According to Plato: “The direction in which education starts a man, will determine his future in life.” Shouldn’t we start with hope? With possibility. We didn’t used to have to teach those ideals, but my students weren’t born when those once innate concepts were foundations instead of today’s cyber security and terrorist activities.

I cannot teach these people what life was like before terrorism terrified our cities. I can perhaps describe what it was like to sit at a table for lunch at Windows on the World completely absent of fear and enjoy the view. I can talk about crossing borders without interrogation, walking family members all the way to the plane for their departure, carrying pretty much anything I wanted on board a flight. I can talk about what wasn’t talked about, places we never heard of.  I can ask them why it isn’t like that anymore and what do we need to do to find our way there again.

Now I ask them to write what they think is humanity’s greatest strength, most encouraging potential. The papers are sparse. Their minds draw a blank; and it isn’t their fault. If the terrorists succeeded in one aspect in affecting American culture, it is this: We used to think about what can go right; now we think about what might go wrong.

That’s as tragic as the difference between pre and post can get.

AI AIN’T

A student actually asked me if it was okay to allow artificial intelligence (I see no reason to capitalize that) to write his paper. He didn’t try and plagiarize and pass it off as his; he didn’t unintentionally use someone or something else’s material and mistakenly claimed it to be original. No. He sat at his computer, opened his browser, addressed an email to me, and wrote, “Is it okay if we allow ai to write our papers? Will I lose points for this?”

Once again, we have slid right past the founding problem and into the next level, where we have already accepted the premise but now we must fight small issues.
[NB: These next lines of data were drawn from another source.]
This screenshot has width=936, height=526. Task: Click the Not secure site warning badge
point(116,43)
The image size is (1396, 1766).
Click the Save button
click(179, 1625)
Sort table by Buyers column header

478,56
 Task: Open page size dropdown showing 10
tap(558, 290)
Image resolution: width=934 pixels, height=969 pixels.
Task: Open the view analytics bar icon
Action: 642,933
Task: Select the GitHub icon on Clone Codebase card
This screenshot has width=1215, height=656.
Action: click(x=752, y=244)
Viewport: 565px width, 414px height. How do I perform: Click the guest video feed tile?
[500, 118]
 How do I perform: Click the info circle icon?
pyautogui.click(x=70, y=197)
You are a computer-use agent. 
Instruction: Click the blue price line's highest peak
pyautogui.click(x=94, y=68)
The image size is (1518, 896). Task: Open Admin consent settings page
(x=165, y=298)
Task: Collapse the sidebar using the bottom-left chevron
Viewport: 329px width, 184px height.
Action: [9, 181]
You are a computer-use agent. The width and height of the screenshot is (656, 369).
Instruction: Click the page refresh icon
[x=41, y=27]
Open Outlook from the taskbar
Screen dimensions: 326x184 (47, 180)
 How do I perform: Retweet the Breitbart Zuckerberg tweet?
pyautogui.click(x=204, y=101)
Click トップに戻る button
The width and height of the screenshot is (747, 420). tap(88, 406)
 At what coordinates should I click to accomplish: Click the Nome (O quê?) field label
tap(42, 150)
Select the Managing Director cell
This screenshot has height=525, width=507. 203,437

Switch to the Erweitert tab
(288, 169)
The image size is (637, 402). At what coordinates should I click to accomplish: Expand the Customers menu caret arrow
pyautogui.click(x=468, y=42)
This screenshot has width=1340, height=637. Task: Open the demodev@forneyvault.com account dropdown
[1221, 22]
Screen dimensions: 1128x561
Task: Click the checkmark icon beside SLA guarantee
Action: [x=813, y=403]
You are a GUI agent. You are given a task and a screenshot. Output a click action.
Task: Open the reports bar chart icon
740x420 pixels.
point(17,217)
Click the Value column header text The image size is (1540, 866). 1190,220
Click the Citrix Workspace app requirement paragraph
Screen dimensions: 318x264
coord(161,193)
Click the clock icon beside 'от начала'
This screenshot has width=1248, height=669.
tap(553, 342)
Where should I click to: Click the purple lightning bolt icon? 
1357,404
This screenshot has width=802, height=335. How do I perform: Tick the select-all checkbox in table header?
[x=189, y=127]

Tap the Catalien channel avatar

It happened with cell phones when we moved from not allowing them in class at all to penalizing students if they use them at the wrong times or for the wrong reasons. What happened to “No cell phones. Pay attention to me”?

We have so much technology in our lives and in our classes that time must be spent powering up and down, downloading, transferring, waiting, and on and on that the actual time a student is truly “present” and looking at who is talking, making notes, discussing, has diminished by nearly eighty percent according to Pew Research and a study at the University of Pennsylvania. The productivity and scores at every level of education in this country suck and we cannot figure out why. Here’s why: No one is paying attention.

Problems:

*As soon as cell phones or laptops entered the classroom, teachers had competition for already questionable attention.

*Students who consumer energy drinks have an attention span nearly twenty minutes shorter than just one generation (pre-cell phone and energy drinks) ago.

*It was proven many decades ago that writing things down, even just once, increases the ability to remember information tenfold. It is called “writing to learn.” But today students do not write down a single note choosing instead to take a picture of the information.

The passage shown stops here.